* **WHAT IS EXPECTED**
Your response should consist of the entire listing, transcribed exactly, with every image left out.

* **GIVEN RECORDS**
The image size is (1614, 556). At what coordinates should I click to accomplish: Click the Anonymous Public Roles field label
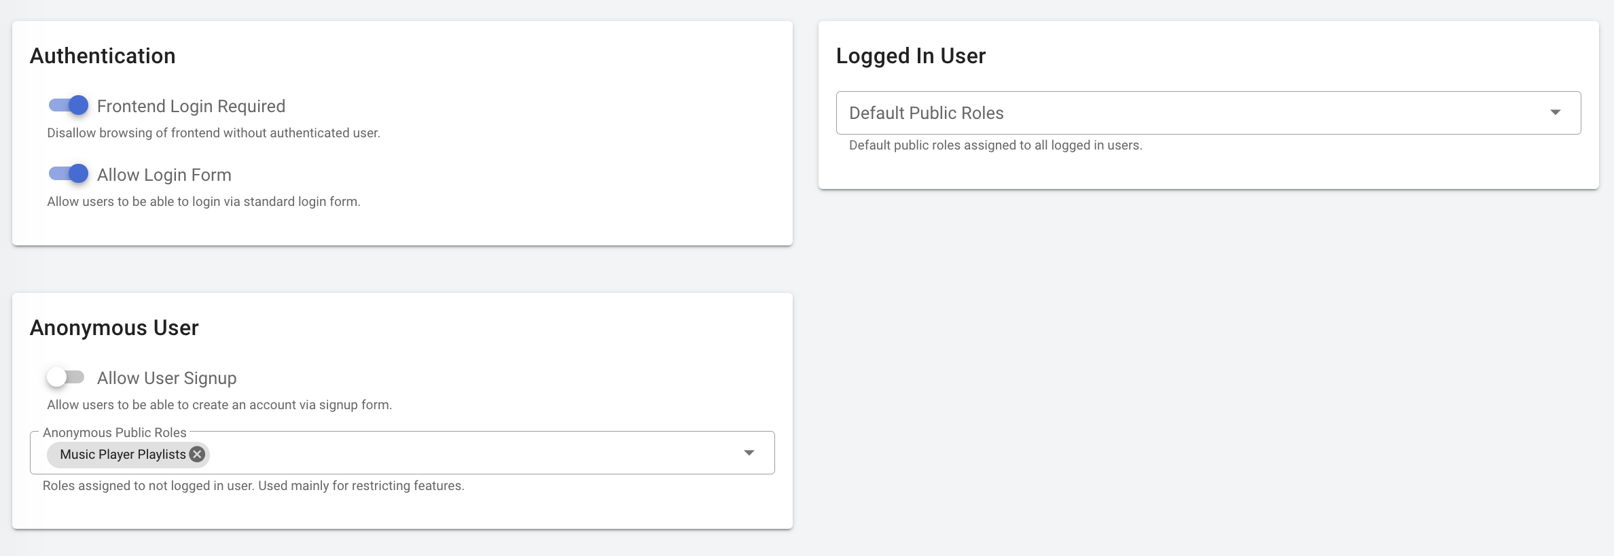114,432
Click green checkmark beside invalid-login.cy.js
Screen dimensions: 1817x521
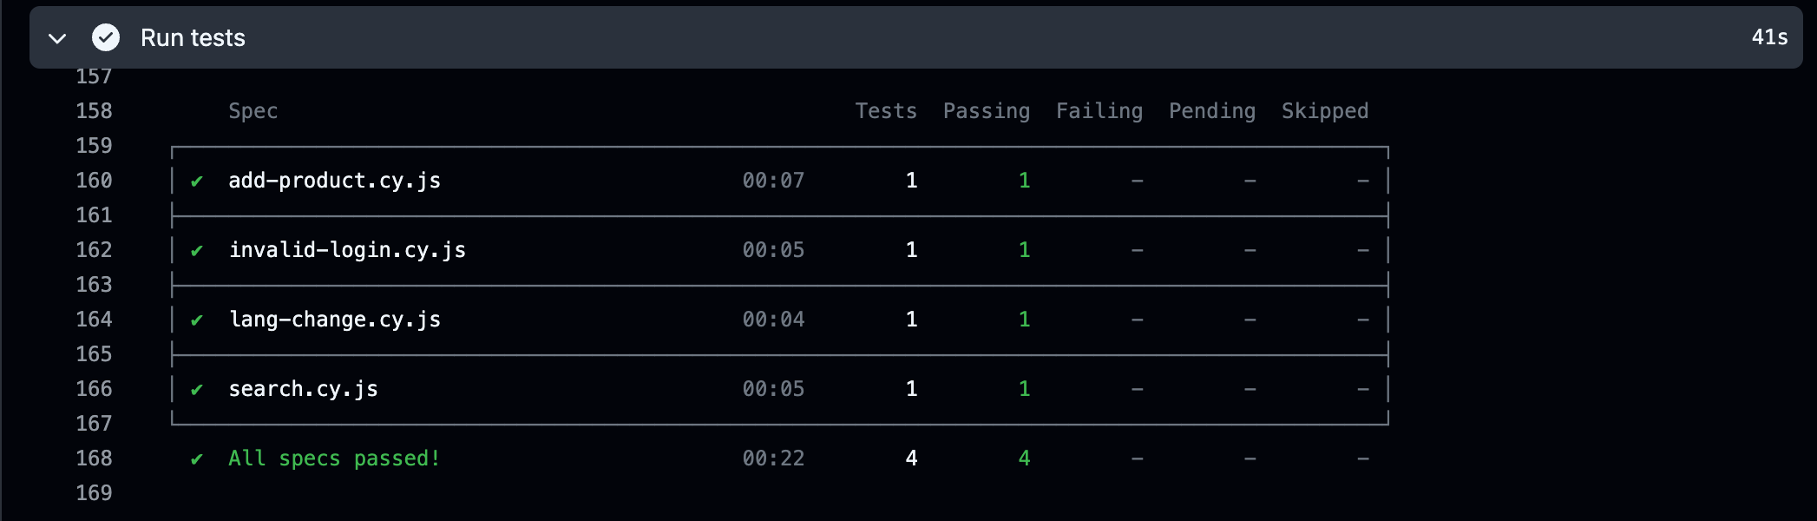coord(197,250)
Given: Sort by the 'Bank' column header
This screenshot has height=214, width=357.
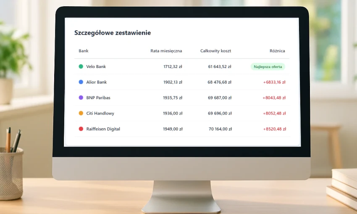Looking at the screenshot, I should pyautogui.click(x=84, y=51).
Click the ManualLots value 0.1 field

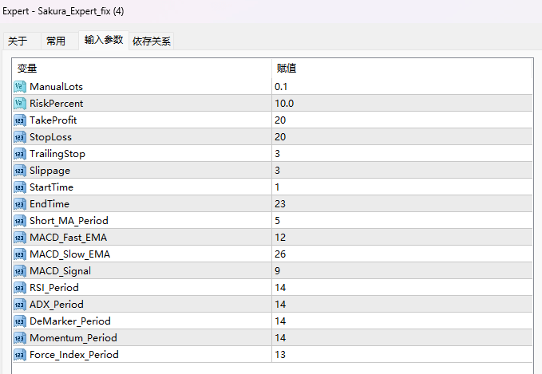click(x=399, y=86)
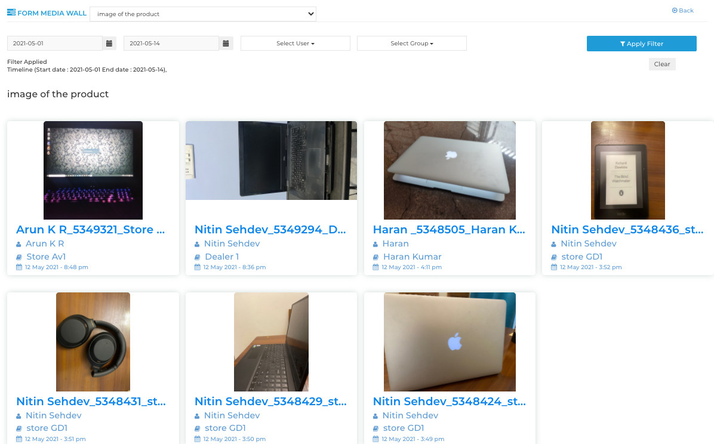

* **SOLUTION FOR THIS PROBLEM**
The image size is (1614, 556). At what coordinates should I click to accomplish: Click the Anonymous Public Roles field label
114,432
Click green checkmark beside invalid-login.cy.js
Screen dimensions: 1817x521
coord(197,250)
Given: Sort by the 'Bank' column header
This screenshot has height=214, width=357.
Looking at the screenshot, I should pyautogui.click(x=84, y=51).
Click the ManualLots value 0.1 field

click(x=399, y=86)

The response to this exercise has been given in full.